What initiatives does RSA have around fraud prevention?
RSA's Fraud and Risk Intelligence portfolio consists of four key capabilities:
- Fraud Action Services – detecting and shutting down phishing, malware and rogue mobile application attacks
- Adaptive Authentication – assess login and payment risk in real-time with the potential to invoke a step-up risk-based authentication challenge
- Web Threat Detection – monitors digital user behaviour from the beginning to the end of the session, similar to CCTV for digital channels flagging abnormal user behaviour
- 3DSecure Authentication – protects online shopping transaction on behalf of card issuing banks by analysing the fraud risk at the point of check-out and invoking a dynamic authentication challenge depending on risk status
All fraud begins with compromised consumer credentials or devices and reveals itself through abnormal user behaviour during logins, on web and mobile sessions and payments.
RSA's fraud prevention portfolio focuses on the entire breadth of the fraud ecosystem by detecting and shutting down fraud attacks in the wild (phishing, malware and rogue apps), as well as detecting and mitigating fraud as it happens during login and payments.
What advice would you give to both global enterprises and individual consumers about protecting themselves against fraud?
As mentioned above, all fraud begins with compromised consumer credentials and devices. The number one priority for any consumer is to protect their data. With the number of data breaches increasing in volume and velocity, it is more important than ever before for consumers to ensure they maintain strong passwords that they change regularly.

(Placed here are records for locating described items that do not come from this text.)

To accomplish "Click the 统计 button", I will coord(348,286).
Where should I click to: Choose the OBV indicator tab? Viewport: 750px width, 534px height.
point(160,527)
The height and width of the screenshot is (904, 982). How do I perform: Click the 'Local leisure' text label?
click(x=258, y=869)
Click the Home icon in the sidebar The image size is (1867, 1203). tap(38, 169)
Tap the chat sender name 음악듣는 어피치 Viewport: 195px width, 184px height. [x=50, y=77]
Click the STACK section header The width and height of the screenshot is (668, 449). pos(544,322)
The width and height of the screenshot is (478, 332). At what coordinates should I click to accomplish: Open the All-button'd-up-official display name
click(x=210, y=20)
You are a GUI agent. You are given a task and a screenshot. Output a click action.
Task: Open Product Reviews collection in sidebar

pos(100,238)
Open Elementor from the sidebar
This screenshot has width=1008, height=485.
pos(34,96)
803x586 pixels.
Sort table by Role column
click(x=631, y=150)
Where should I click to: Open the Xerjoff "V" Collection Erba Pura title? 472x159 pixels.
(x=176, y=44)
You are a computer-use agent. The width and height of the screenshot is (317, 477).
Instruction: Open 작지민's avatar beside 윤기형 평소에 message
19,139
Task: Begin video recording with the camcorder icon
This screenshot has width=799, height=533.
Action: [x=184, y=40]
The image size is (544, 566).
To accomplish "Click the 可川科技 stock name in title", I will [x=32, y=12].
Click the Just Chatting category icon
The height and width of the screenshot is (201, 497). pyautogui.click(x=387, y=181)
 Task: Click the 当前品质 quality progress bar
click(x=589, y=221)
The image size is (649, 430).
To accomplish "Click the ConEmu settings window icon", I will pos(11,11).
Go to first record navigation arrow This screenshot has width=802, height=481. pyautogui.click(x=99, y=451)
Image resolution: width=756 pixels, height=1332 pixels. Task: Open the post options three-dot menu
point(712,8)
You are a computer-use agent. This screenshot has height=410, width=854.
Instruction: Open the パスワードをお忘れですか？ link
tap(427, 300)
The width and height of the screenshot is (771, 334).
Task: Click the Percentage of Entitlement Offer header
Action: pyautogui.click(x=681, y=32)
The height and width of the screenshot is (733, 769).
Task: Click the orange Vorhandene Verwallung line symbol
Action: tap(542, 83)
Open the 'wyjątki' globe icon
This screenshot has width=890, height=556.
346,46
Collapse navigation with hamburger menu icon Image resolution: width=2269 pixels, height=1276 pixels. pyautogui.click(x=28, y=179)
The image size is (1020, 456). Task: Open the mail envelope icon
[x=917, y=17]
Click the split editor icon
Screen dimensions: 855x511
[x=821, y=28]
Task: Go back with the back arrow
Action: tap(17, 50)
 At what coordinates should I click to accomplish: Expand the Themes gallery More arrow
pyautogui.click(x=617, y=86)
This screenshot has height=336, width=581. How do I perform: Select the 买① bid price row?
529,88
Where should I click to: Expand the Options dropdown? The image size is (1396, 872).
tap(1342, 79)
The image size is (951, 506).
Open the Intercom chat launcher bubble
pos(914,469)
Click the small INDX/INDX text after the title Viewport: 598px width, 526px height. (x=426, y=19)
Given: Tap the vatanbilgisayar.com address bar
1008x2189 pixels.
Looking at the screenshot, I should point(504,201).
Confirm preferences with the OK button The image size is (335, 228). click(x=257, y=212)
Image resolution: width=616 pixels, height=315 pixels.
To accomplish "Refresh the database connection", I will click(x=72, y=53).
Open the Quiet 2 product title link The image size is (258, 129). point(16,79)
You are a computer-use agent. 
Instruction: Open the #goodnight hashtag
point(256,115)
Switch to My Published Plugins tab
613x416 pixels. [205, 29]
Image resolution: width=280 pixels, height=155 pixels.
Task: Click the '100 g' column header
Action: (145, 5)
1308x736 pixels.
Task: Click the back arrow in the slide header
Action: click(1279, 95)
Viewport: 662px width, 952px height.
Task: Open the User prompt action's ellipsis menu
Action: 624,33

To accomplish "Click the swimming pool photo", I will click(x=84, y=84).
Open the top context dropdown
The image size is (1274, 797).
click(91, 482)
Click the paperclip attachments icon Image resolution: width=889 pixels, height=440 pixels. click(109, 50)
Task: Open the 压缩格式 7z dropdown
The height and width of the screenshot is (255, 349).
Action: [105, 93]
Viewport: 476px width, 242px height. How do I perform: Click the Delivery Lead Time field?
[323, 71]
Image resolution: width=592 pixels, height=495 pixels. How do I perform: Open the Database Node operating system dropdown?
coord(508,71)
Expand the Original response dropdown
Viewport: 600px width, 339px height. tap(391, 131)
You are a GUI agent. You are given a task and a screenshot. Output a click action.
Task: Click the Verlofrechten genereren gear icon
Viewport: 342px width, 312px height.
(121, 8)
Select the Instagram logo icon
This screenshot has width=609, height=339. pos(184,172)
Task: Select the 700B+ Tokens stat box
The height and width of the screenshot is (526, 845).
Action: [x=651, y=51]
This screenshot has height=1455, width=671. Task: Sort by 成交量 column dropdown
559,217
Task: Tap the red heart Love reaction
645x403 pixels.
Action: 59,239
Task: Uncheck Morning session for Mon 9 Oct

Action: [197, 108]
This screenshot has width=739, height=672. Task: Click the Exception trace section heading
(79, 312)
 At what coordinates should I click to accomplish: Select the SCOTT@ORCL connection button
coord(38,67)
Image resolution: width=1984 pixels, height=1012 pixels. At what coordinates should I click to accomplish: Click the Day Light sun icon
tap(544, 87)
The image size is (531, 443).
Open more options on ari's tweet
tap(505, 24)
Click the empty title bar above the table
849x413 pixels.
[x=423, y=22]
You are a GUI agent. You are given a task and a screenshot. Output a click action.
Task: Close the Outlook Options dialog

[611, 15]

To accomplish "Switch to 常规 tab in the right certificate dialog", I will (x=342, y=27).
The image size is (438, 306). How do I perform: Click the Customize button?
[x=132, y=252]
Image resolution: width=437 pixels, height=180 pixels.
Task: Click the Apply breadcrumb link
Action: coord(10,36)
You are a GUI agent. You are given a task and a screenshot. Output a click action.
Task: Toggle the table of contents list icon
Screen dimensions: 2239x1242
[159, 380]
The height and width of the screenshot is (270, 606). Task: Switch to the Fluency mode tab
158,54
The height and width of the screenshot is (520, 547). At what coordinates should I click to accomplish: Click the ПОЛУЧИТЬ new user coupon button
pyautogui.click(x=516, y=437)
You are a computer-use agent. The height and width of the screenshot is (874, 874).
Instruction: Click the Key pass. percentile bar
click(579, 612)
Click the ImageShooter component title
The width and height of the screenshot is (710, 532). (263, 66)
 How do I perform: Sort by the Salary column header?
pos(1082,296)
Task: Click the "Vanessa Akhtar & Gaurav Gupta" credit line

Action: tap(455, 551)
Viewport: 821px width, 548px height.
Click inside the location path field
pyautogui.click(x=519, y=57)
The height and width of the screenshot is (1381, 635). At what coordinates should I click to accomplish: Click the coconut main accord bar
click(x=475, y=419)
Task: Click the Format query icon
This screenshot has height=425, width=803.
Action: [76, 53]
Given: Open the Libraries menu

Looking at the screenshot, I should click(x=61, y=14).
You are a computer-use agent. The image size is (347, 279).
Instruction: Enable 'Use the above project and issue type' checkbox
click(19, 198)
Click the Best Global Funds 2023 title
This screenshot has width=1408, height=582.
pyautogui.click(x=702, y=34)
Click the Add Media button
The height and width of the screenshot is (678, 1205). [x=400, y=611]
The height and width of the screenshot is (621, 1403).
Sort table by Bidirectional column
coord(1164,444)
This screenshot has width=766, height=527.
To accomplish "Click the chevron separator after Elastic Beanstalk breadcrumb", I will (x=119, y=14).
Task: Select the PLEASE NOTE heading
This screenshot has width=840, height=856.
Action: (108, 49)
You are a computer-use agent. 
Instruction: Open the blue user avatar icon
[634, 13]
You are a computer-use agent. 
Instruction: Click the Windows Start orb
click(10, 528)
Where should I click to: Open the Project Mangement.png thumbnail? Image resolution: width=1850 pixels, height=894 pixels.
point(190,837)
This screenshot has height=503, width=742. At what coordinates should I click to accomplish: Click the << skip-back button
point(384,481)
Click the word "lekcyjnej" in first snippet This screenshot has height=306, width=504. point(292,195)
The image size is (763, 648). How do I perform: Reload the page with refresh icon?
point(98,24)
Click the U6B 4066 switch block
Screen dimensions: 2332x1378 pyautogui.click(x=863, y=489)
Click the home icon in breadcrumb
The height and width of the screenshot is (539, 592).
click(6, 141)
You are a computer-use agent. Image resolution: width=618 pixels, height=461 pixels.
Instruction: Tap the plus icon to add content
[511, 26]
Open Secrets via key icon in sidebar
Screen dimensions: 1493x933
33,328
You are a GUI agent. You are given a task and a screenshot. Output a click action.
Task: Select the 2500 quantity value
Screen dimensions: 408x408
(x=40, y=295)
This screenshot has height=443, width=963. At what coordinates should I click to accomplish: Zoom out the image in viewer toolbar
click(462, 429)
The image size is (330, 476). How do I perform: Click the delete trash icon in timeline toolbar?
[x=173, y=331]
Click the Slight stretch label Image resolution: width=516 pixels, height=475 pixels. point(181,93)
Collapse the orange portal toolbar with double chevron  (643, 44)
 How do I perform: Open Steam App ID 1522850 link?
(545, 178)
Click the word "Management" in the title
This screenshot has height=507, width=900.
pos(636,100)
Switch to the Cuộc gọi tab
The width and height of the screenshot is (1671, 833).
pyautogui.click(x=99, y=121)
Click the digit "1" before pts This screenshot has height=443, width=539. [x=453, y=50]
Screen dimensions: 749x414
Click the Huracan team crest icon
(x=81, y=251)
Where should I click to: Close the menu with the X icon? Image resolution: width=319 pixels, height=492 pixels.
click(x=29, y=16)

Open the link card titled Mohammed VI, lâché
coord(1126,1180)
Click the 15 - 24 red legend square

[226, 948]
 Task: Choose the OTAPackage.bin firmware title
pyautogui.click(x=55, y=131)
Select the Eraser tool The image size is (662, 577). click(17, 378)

The new GDPR legislation has made the world sit up and take note of just how important privacy is. Consumers should take the opportunity now to shut down dormant accounts, clean up their social media profiles and review their privacy settings on all digital services.
Global enterprisesshould (and can) do a better job of disrupting the fraud ecosystem. This includes fraudster communication channels, such as the various social media platforms. It is obviously pleasing to see Reddit leading the way in this regard.
GDPR will hopefully do more to make enterprises consider what types of consumer data is retained, why they need it and how they can secure it. Businesses should only capture the bare minimum of personal data and it should be secured to international best practices. If the data is breached, they should notify consumers as quickly as possible.